I had something similar sounding twice. Once whilst driving (didn't immediately notice) and the second time when the car was parked up. I put it down to me having a draft moment and didn't think much more about it until now.


----------



## daddow (Jan 1, 2017)

I always thought mine opened because the boot release button was too close to the others and I was pressing it accidentally, I probably am wrong meaning my boot opens far too often.


----------



## redfour (Oct 14, 2016)

daddow said:


> I always thought mine opened because the boot release button was too close to the others and I was pressing it accidentally, I probably am wrong meaning my boot opens far too often.

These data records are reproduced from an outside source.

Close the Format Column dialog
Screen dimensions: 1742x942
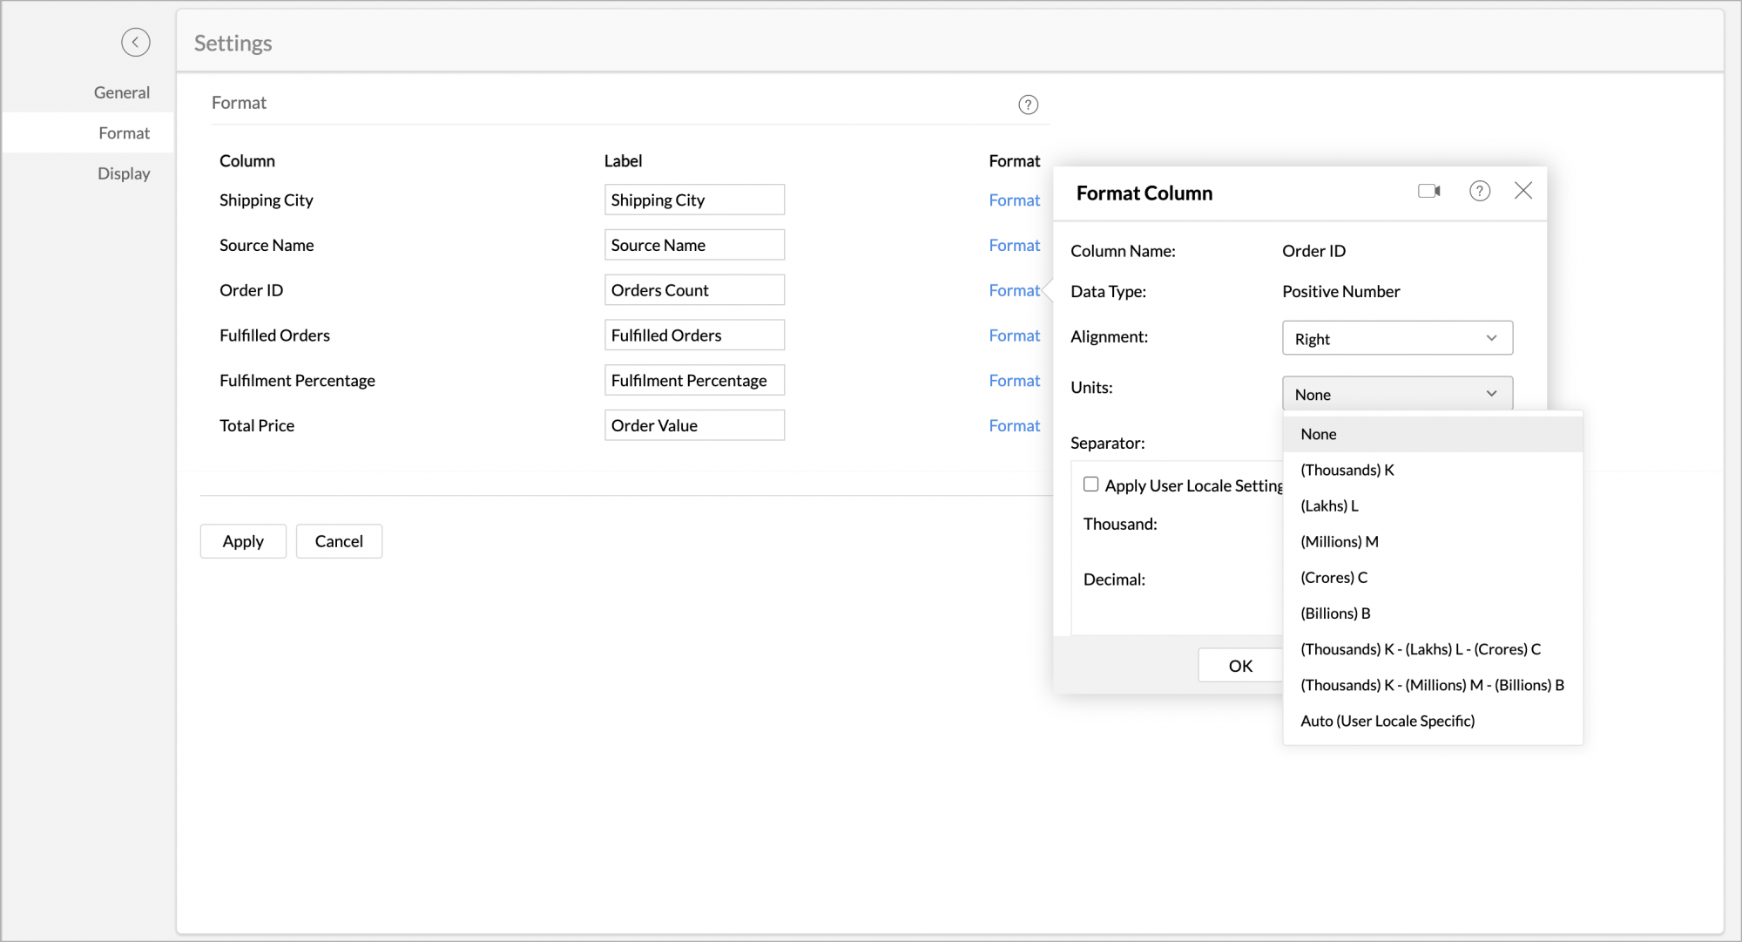pyautogui.click(x=1523, y=191)
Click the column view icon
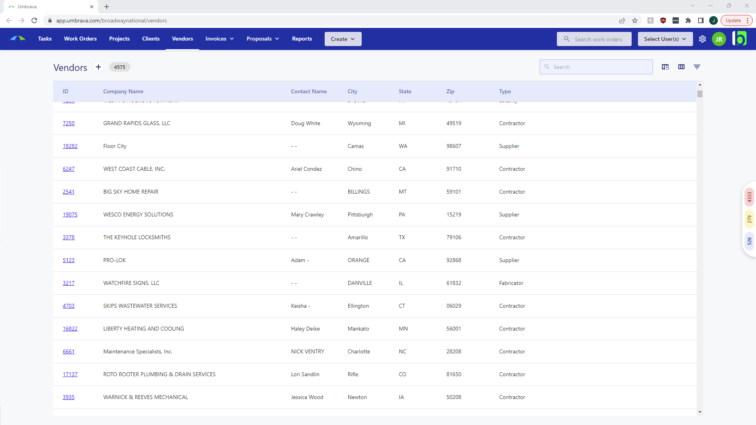 click(x=681, y=67)
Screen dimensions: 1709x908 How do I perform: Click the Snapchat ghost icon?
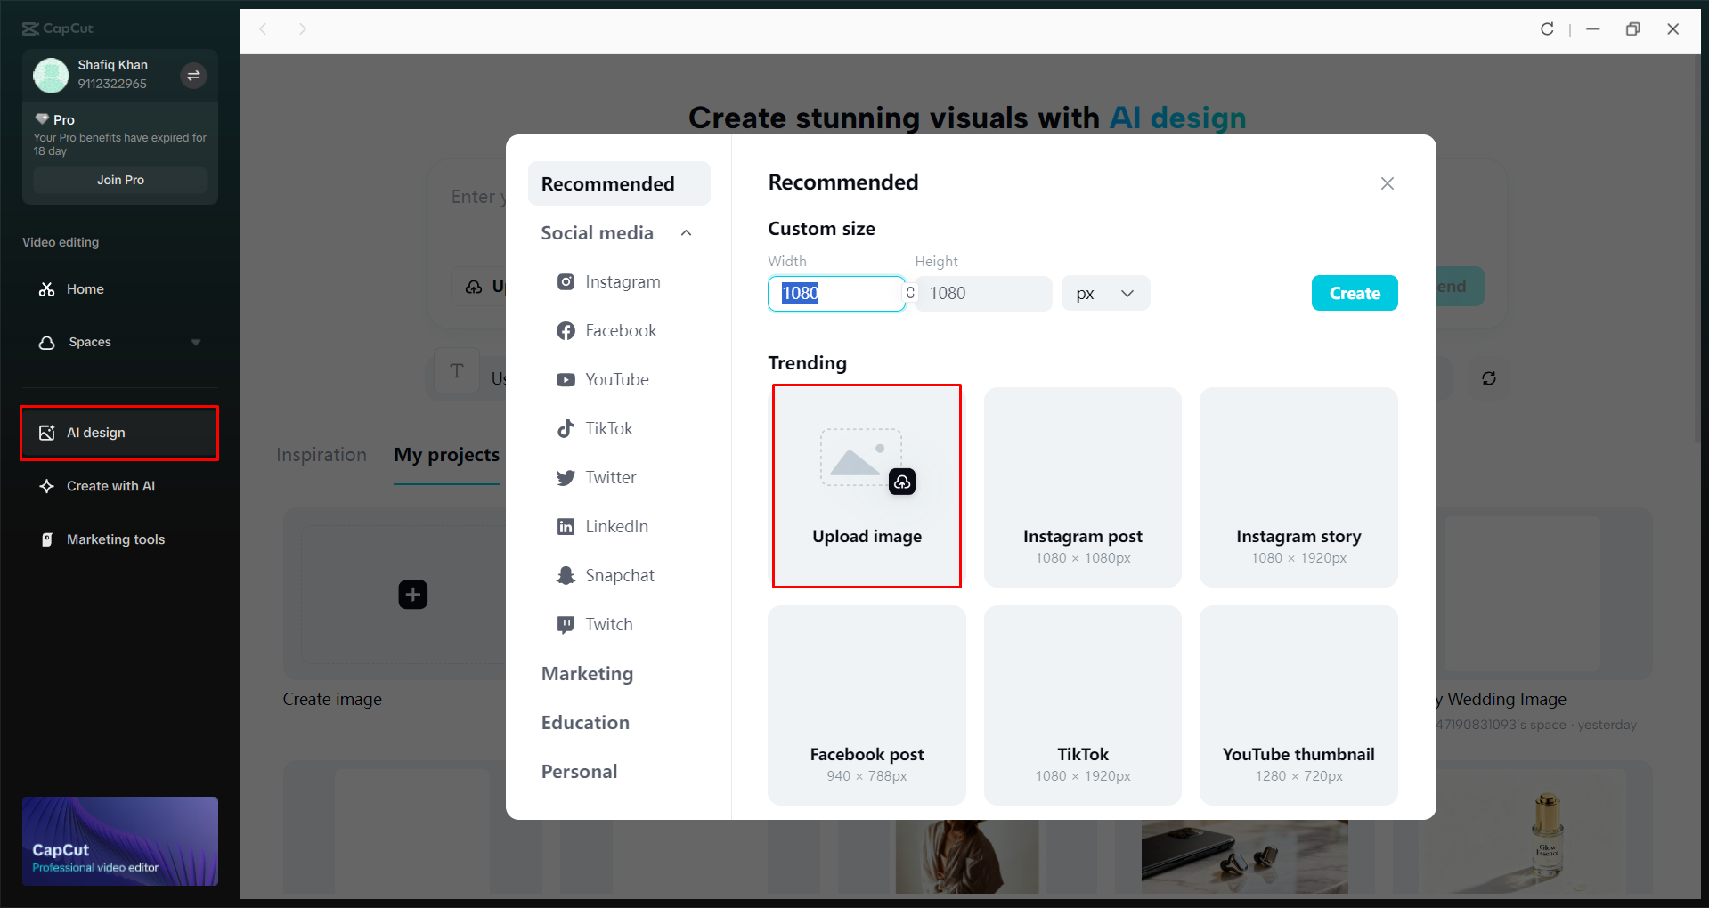click(x=566, y=575)
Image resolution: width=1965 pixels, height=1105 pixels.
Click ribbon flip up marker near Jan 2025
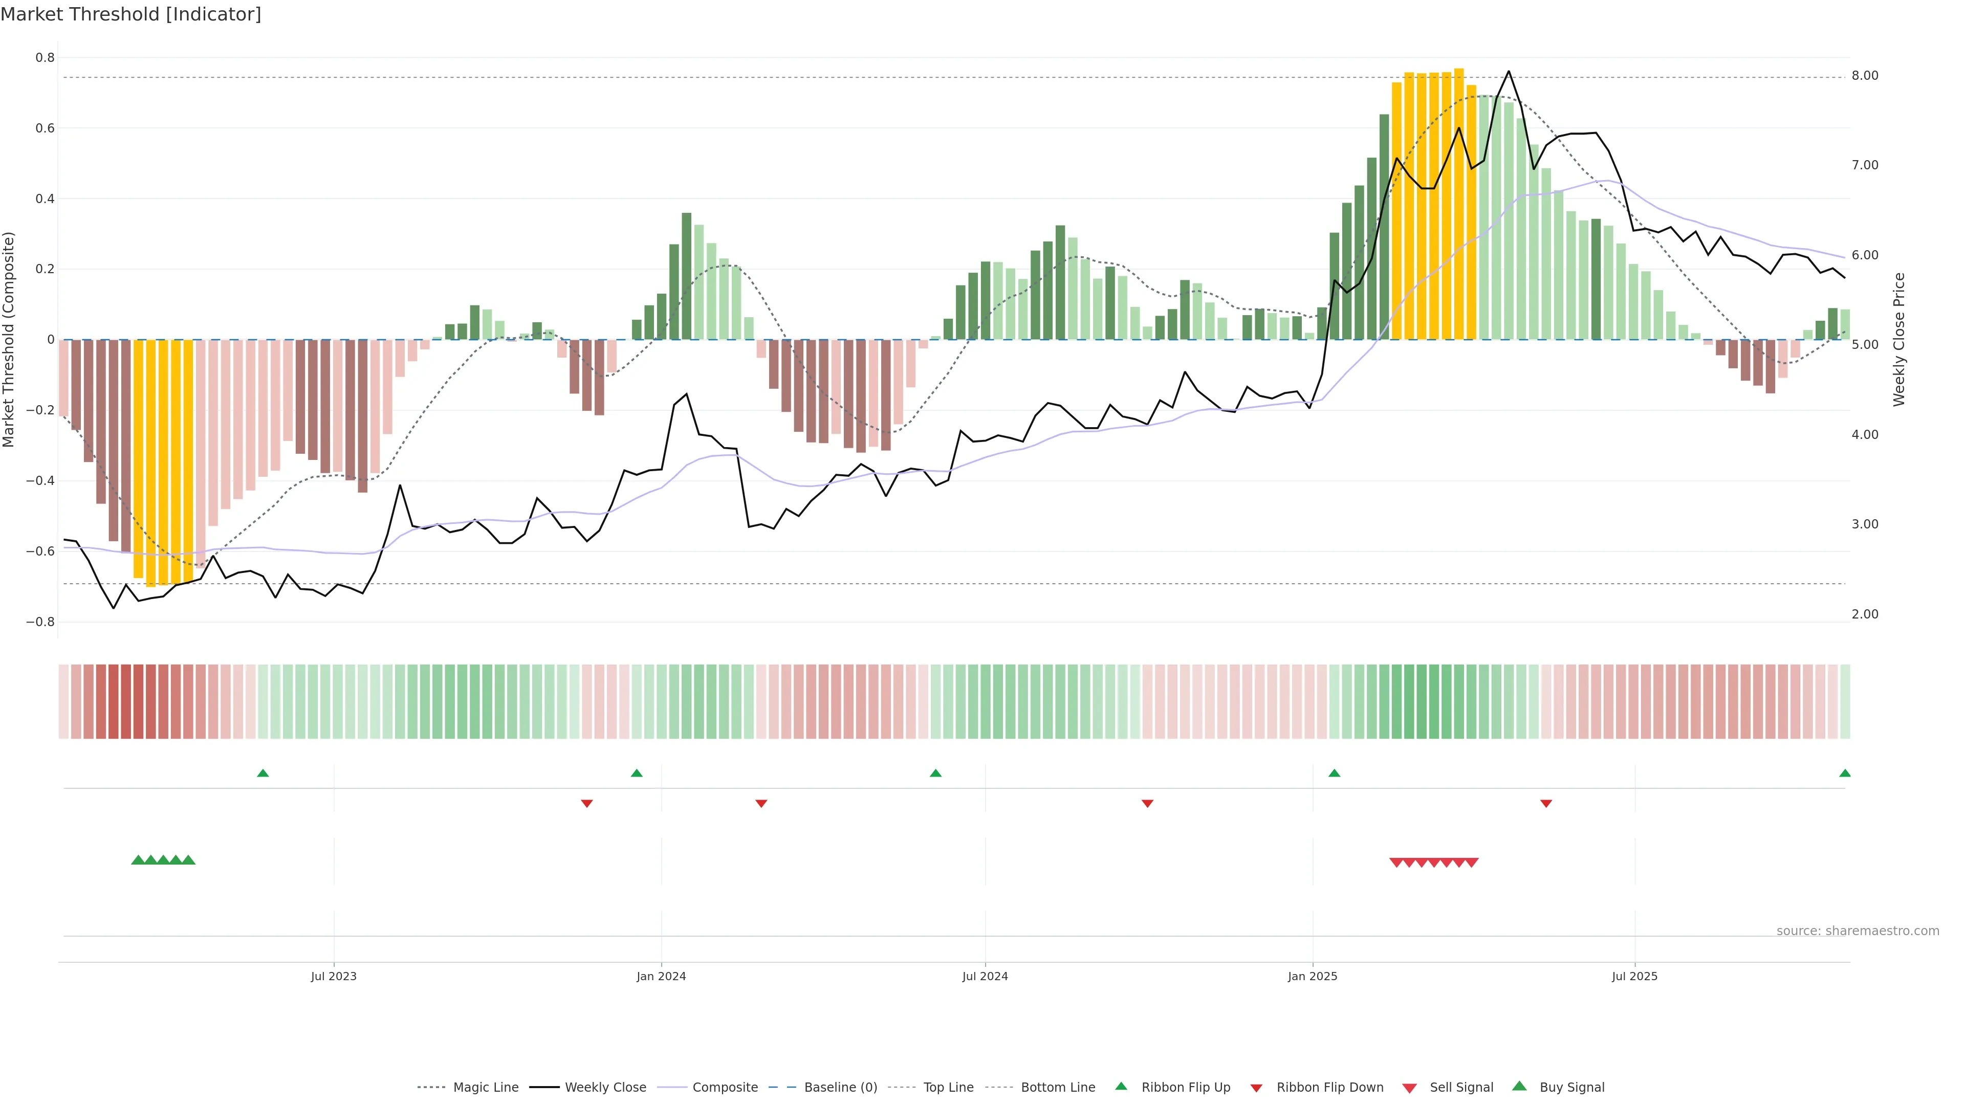coord(1334,773)
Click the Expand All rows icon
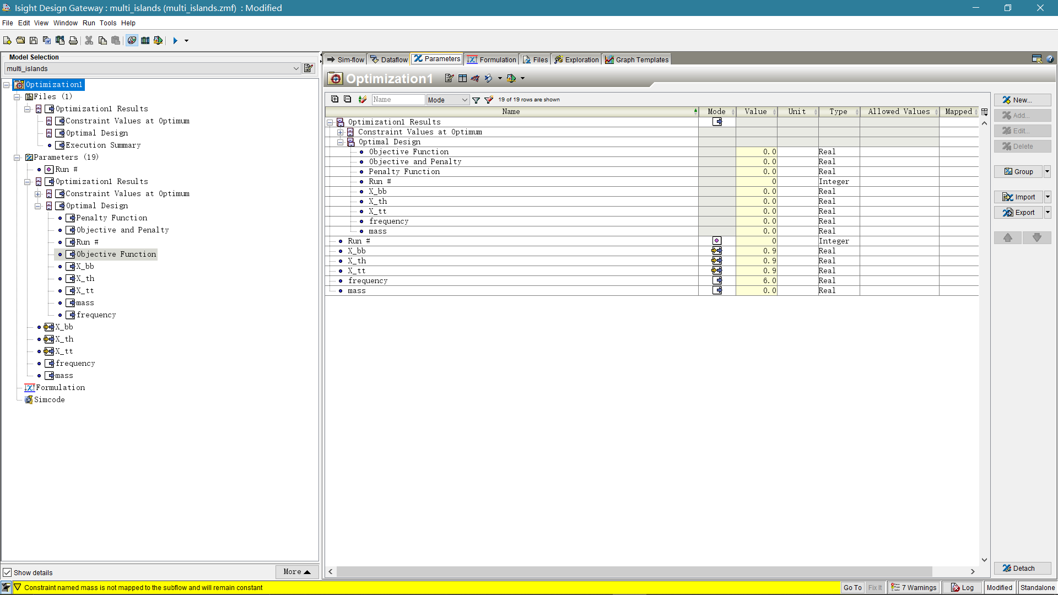This screenshot has height=595, width=1058. [x=334, y=99]
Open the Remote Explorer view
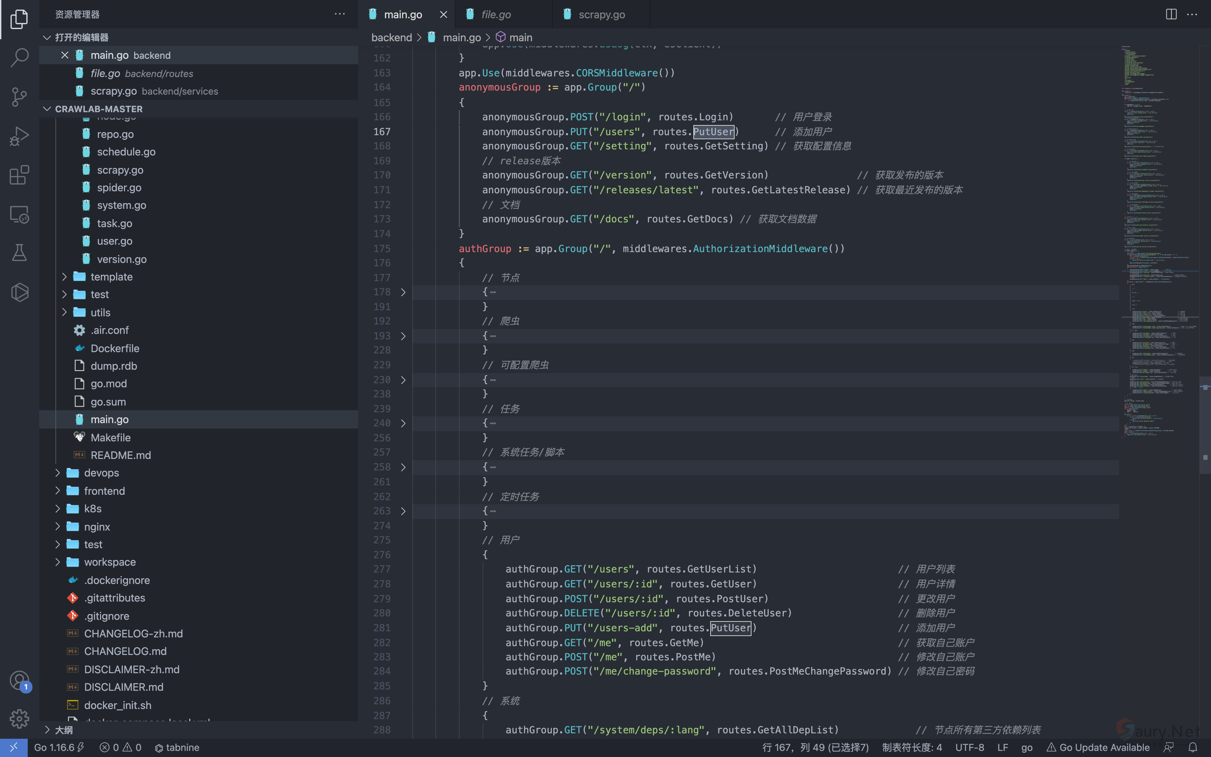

That's exactly what I thought initially but the remote unlocks the boot and doesn't actually trigger it to open.


----------



## noname (Aug 20, 2015)

No because you should keep pressed for seconds and once in the car it doesn't work


----------



## redfour (Oct 14, 2016)

Ahhhh, I'd not figured out that holding the remote down actually opened the boot. Thanks Manu


----------



## redfour (Oct 14, 2016)

Bugger - alarm again tonight. Tried adjusting boot rubbers last time but still found boot open. Call to Audi I think.


----------



## csi_basel (May 11, 2006)

My mk 2 had the boot issue when it would open when you closed the drivers door...Amazed Audi didn't put it on the options list!

So far the mk 3 doesn't have this issue. So maybe Vorsprung durch Technik works :roll:


----------